Social anxiety: what is it?

Also labelled as social phobia, social anxiety presents itself as a long-lasting fear of being humiliated or scrutinised by others. It is sometimes (and incorrectly) compared to general shyness. However, whilst shyness often manifests for many prior to an unfamiliar situation, this usually dissipates following exposure to the new social situation. This is not the case for social anxiety. The latter often manifests during adolescence, when the opinions of friends and peers become increasingly important. This impairment can continue into adulthood, wreaking havoc on a wide variety of important life events. Separating social anxiety symptoms from those of general shyness is thus essential before discussing management and treatment options. 

The symptoms

Symptoms of social anxiety (as with any form of anxious behaviour) can be wide ranging, and it is unlikely that any one individual would experience them all. All anxiety disorders can be associated with the symptoms mentioned previously. However, common identifiers for social anxiety usually include the feeling of dreading everyday activities, such as starting up conversations with strangers, speaking on the phone to unfamiliar people, or even going into work. As a consequence, social anxiety can result in the avoidance of many social activities such as eating out or going to parties.

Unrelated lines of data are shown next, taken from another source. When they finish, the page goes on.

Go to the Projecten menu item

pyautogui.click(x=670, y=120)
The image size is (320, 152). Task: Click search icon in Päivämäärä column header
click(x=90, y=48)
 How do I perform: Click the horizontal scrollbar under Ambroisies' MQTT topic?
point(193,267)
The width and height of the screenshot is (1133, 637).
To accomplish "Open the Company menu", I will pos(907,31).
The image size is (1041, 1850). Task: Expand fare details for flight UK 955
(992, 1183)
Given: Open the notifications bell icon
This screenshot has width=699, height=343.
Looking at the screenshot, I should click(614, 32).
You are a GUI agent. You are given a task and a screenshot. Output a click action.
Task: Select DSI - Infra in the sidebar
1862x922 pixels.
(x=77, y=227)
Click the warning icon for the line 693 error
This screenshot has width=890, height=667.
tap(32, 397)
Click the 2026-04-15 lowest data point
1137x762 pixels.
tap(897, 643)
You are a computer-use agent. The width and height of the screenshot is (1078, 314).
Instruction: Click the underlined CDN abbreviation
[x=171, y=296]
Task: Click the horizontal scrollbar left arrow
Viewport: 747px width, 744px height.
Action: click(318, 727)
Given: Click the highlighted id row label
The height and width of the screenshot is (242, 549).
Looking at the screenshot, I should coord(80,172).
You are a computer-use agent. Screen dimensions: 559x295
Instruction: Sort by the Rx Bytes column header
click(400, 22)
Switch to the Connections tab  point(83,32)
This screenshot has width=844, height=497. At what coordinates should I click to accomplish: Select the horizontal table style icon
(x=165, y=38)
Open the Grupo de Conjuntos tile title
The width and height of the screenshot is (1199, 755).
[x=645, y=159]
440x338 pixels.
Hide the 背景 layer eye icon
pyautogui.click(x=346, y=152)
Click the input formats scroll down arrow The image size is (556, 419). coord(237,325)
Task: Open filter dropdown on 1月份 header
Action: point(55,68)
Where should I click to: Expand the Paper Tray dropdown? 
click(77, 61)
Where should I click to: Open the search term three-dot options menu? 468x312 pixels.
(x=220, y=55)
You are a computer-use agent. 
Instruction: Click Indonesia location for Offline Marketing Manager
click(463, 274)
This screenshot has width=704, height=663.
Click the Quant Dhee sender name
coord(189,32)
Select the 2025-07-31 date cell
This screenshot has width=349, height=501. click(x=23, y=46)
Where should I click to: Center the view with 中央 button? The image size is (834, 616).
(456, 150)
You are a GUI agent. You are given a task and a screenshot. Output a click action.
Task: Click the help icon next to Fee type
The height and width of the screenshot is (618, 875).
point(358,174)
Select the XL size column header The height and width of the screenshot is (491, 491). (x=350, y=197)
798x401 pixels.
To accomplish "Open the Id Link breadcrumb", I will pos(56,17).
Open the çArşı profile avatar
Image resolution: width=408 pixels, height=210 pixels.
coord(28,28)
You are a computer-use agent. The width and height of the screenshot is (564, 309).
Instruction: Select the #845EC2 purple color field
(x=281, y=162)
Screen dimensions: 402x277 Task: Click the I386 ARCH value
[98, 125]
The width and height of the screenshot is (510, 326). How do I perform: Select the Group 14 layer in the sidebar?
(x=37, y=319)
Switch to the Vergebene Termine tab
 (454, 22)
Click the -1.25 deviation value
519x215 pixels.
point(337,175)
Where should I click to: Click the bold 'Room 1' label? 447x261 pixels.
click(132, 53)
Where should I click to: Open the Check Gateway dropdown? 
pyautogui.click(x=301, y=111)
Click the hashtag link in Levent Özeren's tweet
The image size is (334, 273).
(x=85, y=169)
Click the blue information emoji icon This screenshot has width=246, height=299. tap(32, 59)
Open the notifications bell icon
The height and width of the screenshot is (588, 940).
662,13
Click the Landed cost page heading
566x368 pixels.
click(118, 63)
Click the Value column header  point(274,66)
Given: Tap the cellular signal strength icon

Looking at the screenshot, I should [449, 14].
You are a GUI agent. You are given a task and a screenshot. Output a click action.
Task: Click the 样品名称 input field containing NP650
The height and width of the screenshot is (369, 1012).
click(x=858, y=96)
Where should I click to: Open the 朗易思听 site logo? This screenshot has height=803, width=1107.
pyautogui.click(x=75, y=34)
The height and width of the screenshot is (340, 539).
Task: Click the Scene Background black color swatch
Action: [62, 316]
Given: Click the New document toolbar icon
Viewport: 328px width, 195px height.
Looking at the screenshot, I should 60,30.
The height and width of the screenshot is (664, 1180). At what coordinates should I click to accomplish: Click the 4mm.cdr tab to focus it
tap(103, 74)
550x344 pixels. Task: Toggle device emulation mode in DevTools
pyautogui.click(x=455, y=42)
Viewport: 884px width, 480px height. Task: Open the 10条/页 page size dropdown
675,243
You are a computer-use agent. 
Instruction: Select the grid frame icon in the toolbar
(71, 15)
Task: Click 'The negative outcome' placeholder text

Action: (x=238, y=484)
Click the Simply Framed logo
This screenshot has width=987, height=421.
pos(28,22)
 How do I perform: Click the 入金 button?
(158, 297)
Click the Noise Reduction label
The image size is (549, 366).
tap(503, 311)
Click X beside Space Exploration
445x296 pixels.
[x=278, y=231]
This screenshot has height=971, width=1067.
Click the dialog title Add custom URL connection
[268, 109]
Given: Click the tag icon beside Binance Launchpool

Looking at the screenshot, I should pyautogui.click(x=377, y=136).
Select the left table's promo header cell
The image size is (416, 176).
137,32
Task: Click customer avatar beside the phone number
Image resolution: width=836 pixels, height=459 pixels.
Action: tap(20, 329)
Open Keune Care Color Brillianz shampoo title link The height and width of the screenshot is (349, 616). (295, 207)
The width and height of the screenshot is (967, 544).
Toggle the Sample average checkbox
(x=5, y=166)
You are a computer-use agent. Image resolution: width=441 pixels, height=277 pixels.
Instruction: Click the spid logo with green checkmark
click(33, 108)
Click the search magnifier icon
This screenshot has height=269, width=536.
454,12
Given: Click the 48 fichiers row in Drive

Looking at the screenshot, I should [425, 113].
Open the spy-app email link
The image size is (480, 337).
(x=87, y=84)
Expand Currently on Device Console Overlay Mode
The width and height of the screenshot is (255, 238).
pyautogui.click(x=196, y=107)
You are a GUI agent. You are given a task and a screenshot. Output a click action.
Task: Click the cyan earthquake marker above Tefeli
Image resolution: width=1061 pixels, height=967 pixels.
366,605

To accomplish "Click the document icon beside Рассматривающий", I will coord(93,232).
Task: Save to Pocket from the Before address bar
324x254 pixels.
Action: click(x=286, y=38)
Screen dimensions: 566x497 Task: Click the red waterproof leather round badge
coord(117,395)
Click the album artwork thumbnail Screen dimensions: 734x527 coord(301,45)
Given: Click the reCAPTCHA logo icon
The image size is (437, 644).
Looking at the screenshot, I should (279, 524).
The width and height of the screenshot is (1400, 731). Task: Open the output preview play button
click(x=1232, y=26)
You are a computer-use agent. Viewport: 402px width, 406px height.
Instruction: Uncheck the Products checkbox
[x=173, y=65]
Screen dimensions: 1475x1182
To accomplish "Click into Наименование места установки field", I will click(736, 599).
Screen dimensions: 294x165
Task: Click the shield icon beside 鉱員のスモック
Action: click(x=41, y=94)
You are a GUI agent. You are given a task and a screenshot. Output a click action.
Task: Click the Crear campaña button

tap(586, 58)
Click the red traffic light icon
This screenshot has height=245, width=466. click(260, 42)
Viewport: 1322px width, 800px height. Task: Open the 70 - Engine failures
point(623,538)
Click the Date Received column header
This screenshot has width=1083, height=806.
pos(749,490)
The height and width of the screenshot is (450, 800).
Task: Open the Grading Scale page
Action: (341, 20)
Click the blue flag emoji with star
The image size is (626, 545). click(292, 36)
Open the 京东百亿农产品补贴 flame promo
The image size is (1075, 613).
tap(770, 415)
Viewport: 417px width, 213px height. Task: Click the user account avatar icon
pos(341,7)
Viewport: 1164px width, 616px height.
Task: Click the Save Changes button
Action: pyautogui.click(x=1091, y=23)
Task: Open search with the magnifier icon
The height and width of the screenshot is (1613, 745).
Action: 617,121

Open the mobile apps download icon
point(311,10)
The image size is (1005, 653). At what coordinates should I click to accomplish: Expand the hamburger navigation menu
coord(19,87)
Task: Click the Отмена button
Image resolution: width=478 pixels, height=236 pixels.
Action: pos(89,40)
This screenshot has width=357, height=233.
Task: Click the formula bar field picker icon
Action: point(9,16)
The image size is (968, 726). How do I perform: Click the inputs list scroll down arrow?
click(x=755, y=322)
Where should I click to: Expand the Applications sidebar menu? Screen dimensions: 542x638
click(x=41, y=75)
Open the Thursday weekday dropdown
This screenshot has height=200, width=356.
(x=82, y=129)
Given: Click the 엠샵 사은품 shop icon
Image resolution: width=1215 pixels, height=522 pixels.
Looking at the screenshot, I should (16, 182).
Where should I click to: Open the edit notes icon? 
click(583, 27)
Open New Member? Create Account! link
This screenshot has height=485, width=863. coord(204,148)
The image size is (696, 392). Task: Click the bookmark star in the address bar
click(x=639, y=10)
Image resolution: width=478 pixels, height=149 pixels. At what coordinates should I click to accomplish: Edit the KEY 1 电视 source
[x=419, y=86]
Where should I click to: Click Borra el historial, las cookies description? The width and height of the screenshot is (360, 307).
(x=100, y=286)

Can social anxiety effect my health? 

Because of the primal need for social interaction between humans, the consequences of social isolation on both physical and emotional health can be catastrophic. A recent meta-analysis – a statistical approach which combines data from multiple studies – identified that a lack of social connections can heighten health risks as much as smoking fifteen cigarettes a day or having an alcohol consumption disorder. The analysis suggested that social isolation can significantly increase the risk of premature mortality, with the magnitude of risk exceeding that of other common leading health threats. A recent study in 2019 analysed the data from more than 580,000 adults, finding that social isolation increases premature death risk for every race.

The negative impact on both mental and cognitive health is also apparent. Evidence supports a link between social isolation and adverse health effects including poor sleep quality, depression and accelerated cognitive decline, the latter of which is associated with problems in memory, language and judgement. A 2018 study also discovered a clear association between loneliness and dementia, increasing a person’s risk of developing the latter by up to forty percent. Examining data from more than 12,000 U.S. adults aged fifty or older, participants rated their loneliness and social isolation alongside completing a battery of cognitive tests every two years for up to ten years. 

Do you think this applies to you?

As reported by a 2018 survey, loneliness levels have reached an all-time high. Of the 20,000 U.S. adults approached, nearly half reported feeling alone, with the youngest generation being the loneliest of all. However, isolation is also well characterised in the elderly. According to Age UK, over two million people in England over the age of 75 live alone, with over one million stating that they go for over a month without conversing with a friend, neighbour or family member10

It is essential to determine whether social anxiety and/or loneliness applies to either yourself or a loved one, and then take appropriate action. It is important to try and communicate with friends and family where possible. However if this is hindered, it is imperative to seek out advice from a qualified medical professional.